What you will do:
Condense the paragraph of the saddle hunting thread below that begins "So back to the reason for my post" into a short bulleted list that keeps its main facts.

# Sit drag substitute?



## Hailey_Phillips (Nov 4, 2013)

So I've been interested in saddle hunting for a little while now but can't let myself shell out the money a saddle or guidos costs for something I may not like. Well then I see people using a rock climbing harness and sit drag to make a saddle for a lot less money, which gets me even more interested. And of course like most of us that spend time in the diy section, I have a problem buying stuff when I have other 'stuff' laying around at my disposal. 

So here's my question/idea..

Has anyone ever heard of using a summit viper seat as the 'sit drag' part of one of these setups? Of course there will be a harness involved for safety, I would never hang from just a pad alone. But I was looking online at sit drags and RC harnesses, and it got me to thinking.. I know the comfort won't be an exact match, but I think I may rig up my normal harness and a summit seat that have laying on a shelf as a temporary treesaddle of sorts to see if I even like the idea of being suspended/sitting that way. I've never hunted facing the tree.. I've never hunted being only suspended from a web/strap design, I've never hunted from a saddle. I may get up he tree and decide that it's not for me at all, so if that's the case, I wouldn't be out any money. I have plenty of safety harness carabiners, lifeline ropes, linesmen ropes, and such to rig up something that I can try at about 5'-10' in my yard to see if it's something I would like to pursue and invest some money into, or if it's something I despise and never want to try again. 

So back to the reason for my post, anyone seen or tried using a summit viper seat as the 'seat' part? It holds your weight while in the stand, so it should be plenty strong. I'll have a harness on of course, so god-forbid something breaks, I can't go more than a couple inches before it grabs. I tried searching here and even using Google and couldn't come up with anything. I'm gonna try to tinker with the idea this weekend and see if I can come up with something and post pics or an update at least of my findings.. Thanks for any input.

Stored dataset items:
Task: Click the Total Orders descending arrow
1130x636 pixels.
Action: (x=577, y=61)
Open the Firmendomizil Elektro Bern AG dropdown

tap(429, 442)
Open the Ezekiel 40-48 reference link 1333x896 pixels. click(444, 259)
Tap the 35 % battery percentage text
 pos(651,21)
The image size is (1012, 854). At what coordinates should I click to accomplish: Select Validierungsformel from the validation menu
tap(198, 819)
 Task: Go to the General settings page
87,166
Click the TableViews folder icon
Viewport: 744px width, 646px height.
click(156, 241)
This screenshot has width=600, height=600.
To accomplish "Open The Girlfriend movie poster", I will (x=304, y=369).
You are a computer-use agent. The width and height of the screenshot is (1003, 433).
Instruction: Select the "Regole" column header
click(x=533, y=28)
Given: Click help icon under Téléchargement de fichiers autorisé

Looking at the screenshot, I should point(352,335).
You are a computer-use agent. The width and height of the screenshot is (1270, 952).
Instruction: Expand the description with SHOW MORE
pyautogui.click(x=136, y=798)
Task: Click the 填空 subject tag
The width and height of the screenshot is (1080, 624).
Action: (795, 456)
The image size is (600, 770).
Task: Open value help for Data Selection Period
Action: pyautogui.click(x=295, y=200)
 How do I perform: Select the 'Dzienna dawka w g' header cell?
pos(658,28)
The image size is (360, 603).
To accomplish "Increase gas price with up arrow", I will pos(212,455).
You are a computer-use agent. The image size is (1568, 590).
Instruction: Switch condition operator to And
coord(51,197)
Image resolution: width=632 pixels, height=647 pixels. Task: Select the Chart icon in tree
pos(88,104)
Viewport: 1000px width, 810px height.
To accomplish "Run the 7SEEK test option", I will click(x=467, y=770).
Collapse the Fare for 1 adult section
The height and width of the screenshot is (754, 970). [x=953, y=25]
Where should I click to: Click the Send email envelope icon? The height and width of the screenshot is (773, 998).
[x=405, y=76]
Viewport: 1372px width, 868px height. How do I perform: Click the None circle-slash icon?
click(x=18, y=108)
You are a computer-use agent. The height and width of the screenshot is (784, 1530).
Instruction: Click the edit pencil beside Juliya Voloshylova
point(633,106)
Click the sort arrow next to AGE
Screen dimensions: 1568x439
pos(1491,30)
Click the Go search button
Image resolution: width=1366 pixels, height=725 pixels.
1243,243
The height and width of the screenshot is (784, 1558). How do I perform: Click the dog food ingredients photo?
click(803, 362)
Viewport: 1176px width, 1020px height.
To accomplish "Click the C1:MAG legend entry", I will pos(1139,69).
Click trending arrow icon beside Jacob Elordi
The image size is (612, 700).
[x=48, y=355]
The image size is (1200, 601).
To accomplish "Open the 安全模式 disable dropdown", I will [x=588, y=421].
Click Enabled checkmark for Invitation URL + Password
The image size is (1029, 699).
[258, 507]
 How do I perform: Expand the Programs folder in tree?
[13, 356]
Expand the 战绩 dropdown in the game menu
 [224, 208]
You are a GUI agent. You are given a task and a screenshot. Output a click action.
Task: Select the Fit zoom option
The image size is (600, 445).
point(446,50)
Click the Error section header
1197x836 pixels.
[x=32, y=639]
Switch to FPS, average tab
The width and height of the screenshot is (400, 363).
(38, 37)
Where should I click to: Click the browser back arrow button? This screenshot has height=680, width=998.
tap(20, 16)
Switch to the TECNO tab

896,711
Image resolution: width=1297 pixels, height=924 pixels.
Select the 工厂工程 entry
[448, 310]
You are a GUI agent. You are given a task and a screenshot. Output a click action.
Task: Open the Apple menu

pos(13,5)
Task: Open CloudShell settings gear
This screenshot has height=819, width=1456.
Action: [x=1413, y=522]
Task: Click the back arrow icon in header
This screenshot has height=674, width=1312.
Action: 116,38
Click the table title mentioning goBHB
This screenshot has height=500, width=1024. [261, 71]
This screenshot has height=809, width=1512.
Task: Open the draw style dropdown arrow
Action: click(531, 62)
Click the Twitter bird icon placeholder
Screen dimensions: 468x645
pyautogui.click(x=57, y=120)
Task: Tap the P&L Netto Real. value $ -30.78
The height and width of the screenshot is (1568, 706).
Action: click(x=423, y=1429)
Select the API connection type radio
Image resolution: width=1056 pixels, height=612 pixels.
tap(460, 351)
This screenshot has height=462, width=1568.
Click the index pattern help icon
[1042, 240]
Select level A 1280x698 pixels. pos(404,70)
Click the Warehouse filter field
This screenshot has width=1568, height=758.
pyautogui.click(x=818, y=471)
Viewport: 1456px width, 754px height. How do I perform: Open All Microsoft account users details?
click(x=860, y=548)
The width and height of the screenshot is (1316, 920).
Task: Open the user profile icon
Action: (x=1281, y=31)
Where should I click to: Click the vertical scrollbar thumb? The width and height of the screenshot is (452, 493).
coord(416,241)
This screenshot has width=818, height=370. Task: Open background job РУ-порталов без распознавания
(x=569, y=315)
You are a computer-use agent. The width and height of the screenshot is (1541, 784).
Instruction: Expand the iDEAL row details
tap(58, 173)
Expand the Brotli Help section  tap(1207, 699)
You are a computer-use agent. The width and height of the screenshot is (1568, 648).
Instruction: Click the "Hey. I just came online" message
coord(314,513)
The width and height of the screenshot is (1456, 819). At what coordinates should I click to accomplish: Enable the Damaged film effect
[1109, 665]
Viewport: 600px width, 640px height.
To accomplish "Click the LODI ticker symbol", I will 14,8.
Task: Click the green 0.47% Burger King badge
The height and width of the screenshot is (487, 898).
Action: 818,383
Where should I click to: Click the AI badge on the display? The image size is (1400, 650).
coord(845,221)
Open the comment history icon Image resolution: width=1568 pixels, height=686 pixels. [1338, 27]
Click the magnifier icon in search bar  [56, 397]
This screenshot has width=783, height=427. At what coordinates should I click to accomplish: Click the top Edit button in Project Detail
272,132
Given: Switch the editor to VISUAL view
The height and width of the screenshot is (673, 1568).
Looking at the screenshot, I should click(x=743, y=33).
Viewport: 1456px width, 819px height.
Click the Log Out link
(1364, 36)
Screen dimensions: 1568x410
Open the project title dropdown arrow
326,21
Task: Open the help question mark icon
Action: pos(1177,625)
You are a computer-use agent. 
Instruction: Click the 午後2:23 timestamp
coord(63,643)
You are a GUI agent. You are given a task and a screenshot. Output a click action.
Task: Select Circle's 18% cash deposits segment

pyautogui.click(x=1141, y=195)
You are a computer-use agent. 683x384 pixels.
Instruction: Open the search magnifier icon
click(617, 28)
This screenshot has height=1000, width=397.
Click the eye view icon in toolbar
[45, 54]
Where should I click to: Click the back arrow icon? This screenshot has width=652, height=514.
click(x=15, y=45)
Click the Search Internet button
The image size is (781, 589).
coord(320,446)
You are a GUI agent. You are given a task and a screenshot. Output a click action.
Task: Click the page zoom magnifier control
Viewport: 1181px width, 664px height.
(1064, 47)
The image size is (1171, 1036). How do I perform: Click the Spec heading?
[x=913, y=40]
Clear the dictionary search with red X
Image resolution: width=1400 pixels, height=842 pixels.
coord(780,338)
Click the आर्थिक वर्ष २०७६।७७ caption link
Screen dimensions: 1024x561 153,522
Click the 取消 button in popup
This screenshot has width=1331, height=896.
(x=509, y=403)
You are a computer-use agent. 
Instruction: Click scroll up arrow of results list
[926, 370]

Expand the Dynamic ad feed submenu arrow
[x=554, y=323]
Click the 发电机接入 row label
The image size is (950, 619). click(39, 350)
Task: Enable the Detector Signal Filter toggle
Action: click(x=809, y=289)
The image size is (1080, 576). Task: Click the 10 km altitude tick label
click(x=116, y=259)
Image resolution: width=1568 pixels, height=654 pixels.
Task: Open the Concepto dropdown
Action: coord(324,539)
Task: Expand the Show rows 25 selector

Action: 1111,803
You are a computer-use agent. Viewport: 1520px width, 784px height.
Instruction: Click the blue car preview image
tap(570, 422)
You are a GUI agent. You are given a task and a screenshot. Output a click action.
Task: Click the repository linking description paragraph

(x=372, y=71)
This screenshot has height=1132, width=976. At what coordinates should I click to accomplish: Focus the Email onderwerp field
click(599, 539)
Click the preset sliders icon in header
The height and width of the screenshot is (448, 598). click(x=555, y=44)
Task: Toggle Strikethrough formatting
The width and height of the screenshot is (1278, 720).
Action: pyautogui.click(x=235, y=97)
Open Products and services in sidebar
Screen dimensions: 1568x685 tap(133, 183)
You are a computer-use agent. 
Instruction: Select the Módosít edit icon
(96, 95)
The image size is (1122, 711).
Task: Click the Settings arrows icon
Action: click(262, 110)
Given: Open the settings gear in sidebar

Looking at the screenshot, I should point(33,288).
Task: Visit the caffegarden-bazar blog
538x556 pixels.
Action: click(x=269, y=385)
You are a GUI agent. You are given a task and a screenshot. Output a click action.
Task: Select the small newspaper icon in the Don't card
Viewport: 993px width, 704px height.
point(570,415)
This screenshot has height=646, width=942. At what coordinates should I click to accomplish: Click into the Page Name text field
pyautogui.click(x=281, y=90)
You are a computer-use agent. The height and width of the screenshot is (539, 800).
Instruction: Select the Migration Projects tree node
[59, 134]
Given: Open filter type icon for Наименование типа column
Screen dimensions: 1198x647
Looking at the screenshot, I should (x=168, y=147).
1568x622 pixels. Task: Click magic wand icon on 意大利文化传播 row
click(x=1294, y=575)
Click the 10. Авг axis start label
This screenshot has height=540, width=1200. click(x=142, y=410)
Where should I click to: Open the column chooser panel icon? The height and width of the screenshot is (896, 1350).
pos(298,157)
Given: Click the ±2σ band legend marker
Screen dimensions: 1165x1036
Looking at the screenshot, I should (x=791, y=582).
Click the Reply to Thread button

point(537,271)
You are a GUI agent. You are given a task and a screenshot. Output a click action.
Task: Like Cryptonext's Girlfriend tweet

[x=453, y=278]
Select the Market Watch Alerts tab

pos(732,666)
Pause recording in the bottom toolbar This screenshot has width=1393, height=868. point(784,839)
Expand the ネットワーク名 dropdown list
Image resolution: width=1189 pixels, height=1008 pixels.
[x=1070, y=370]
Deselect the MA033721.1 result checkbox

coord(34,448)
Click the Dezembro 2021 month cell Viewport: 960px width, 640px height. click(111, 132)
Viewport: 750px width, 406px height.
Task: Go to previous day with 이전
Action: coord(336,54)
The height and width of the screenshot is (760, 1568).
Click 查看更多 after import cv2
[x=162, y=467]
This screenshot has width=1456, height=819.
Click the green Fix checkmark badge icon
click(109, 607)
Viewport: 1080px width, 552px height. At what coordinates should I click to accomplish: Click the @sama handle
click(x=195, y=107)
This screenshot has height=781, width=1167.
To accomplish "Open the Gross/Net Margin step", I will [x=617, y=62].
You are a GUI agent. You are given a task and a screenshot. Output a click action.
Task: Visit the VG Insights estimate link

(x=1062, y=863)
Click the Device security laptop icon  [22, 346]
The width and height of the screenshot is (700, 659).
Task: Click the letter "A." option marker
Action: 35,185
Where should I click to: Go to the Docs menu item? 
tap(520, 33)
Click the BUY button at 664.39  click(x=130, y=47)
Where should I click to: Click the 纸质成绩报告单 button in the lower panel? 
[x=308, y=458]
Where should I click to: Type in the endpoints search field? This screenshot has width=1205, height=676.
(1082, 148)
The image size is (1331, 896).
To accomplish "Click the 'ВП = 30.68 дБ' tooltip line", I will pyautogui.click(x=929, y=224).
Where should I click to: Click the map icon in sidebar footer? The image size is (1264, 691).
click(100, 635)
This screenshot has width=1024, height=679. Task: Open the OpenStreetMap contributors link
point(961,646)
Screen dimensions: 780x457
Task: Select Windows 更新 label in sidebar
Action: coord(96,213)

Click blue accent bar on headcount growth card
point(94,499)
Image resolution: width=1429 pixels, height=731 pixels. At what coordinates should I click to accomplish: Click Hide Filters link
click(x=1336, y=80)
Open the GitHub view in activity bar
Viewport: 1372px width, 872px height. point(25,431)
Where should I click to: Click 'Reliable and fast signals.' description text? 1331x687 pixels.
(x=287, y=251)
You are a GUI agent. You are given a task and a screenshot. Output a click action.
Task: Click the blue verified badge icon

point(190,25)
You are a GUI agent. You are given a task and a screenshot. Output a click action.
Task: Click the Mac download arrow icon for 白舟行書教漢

Solution for this task:
- Asks whether anyone has seen or tried using a Summit Viper seat as the seat part of a saddle setup.
- Reasons that the seat holds a person's weight in the stand, so it should be strong enough.
- Will wear a harness, so if something breaks, the fall would be no more than a couple of inches.
- Searched the forum and Google but found nothing on the idea.
- Plans to experiment this weekend and post pictures or an update on the results.